Aku tertawa. Setelah reputasiku di Gunung Geulis, siapa juga yang akan percaya aku bisa naik Ciremai. Secara, di antara 3 perempuan yang ikut itu, aku yang fisiknya paling bontot, plus paling lemah.

Gunung tertinggi, medan yang kata mereka berat (Apa ya namanya? Tanjakan Asoy? :D ), juga takhayul yang beredar..(well, ada yang gangguin kita juga sih di sana, tapi awalnya kukira babi hutan, ternyata temanku bilang makhluk halus..Wallahu'alam).

Satu-satunya keberuntunganku hanya ketidaktahuanku tentang apapun, berikut ketidakyakinan mereka. Satu-satunya keberuntunganku hanyalah aku hanya tahu berjalan.

***

Ah...sering kali hidup memang tidak perlu tahu banyak hal, seperti Tuhan yang menyembunyikan banyak hal.
Tuhan katakan: tidak perlu bertanya, jalani saja semuanya, ya perintahNya, ya laranganNya...seperti cara kita meyakini alif lam mim...

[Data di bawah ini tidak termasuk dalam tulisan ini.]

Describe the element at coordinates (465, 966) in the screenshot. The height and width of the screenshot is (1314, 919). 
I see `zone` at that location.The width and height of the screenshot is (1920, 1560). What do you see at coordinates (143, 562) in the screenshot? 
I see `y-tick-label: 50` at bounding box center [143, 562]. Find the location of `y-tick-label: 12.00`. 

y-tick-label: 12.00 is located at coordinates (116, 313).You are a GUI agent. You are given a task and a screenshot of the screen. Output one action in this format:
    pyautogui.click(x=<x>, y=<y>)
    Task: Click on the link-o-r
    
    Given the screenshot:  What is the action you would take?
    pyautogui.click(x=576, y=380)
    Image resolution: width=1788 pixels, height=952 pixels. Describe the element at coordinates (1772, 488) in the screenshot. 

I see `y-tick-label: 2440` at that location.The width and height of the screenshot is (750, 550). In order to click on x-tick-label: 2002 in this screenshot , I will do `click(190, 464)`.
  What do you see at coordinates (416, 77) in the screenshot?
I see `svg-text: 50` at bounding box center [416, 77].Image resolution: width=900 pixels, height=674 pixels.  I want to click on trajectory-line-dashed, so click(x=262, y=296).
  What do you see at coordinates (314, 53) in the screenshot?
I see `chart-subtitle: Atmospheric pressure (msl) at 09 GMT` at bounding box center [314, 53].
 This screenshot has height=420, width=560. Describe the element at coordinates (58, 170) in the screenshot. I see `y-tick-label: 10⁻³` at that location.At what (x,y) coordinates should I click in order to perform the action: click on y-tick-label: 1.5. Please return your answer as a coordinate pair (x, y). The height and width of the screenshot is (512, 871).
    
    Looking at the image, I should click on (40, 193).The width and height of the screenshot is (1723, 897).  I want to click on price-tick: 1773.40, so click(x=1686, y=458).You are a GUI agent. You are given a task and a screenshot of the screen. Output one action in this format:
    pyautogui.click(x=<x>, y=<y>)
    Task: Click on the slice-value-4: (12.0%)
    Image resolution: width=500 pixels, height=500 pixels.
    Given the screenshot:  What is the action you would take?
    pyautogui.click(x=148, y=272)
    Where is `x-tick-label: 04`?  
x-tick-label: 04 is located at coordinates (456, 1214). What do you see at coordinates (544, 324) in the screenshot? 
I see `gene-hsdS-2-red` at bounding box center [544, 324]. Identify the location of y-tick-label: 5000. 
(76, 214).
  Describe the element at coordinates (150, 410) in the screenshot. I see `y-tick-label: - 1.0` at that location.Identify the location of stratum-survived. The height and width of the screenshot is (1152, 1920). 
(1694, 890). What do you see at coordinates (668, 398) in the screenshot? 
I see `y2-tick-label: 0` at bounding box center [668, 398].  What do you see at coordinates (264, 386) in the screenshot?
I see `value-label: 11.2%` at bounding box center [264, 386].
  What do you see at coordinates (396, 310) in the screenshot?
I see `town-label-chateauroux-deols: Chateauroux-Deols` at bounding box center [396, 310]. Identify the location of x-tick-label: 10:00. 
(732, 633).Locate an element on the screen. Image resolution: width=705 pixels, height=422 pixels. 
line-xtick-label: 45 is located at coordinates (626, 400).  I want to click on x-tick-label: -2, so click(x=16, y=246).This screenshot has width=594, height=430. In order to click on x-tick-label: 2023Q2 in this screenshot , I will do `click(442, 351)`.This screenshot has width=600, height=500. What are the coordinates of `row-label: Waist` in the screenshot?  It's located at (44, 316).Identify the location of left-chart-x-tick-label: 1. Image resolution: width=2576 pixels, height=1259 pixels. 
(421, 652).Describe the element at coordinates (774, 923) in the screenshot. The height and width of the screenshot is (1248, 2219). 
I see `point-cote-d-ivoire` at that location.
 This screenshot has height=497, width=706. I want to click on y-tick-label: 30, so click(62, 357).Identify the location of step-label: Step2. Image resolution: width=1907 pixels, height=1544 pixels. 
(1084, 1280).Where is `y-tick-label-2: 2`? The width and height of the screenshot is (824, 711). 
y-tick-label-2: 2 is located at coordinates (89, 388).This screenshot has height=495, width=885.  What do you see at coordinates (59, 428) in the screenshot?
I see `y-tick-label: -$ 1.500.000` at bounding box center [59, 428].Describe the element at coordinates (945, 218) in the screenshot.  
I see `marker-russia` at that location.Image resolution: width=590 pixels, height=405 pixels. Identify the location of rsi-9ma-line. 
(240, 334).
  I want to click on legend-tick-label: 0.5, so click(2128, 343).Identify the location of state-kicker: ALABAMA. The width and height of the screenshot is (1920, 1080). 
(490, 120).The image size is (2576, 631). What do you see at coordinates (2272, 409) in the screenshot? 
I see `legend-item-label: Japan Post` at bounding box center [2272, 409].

Sehingga, ketika menempuh jalanNya kau tidak akan sedikitpun merasa takut.

Karena satu-satunya jalan menunju padaNya, toh, sudah Dia tentukan. Ketakutan kita tidak akan membuatNya menciptakan jalan lain.


Jakarta, 9 Oktober 2012, 21.39
..aku senang..saat tidak ada satu pun di atas ku selain langit..
Nah kan...lagi-lagi menulis yang bukan ingin kutulis..Zzzz

Monday, February 25, 2013

Senja yang Getir


Menghadapi masa senja itu seberapa getirnya? Jelas pertanyaan ini hanya bisa ku jawab saat menghadapi masa senja nanti. Itu pun, kalau memang sampai waktu ku ke sana. Apakah sama dengan getirnya orang-orang yang takut pada kematian saat menghadapi senja? Bertanya-tanya, apakah esok pagi aku masih akan membuka mata?

Ah, begitu rupanya. Masa muda, masa senja, bagi yang selalu ingat mati, tidak akan ada bedanya.

***
Pada setiap senja yang getir, alam selalu mencoba menggetarkan hati atas kematian. Seberapa membatu hatiku hingga tidak merasakan apa pun?

Kau tahu, Ayah, ada senja yang lebih getir.

Senja saat aku tahu bahwa kematian bisa datang kapan saja, tetapi sama sekali tidak ketakutan. Iman macam apa ini?

Sekali dua kadang aku terguncang, setelah itu hilang. Setan kah yang menenangkanku, Ayah? Aku, berkali-kali, mengutuk diri...sungguh getir.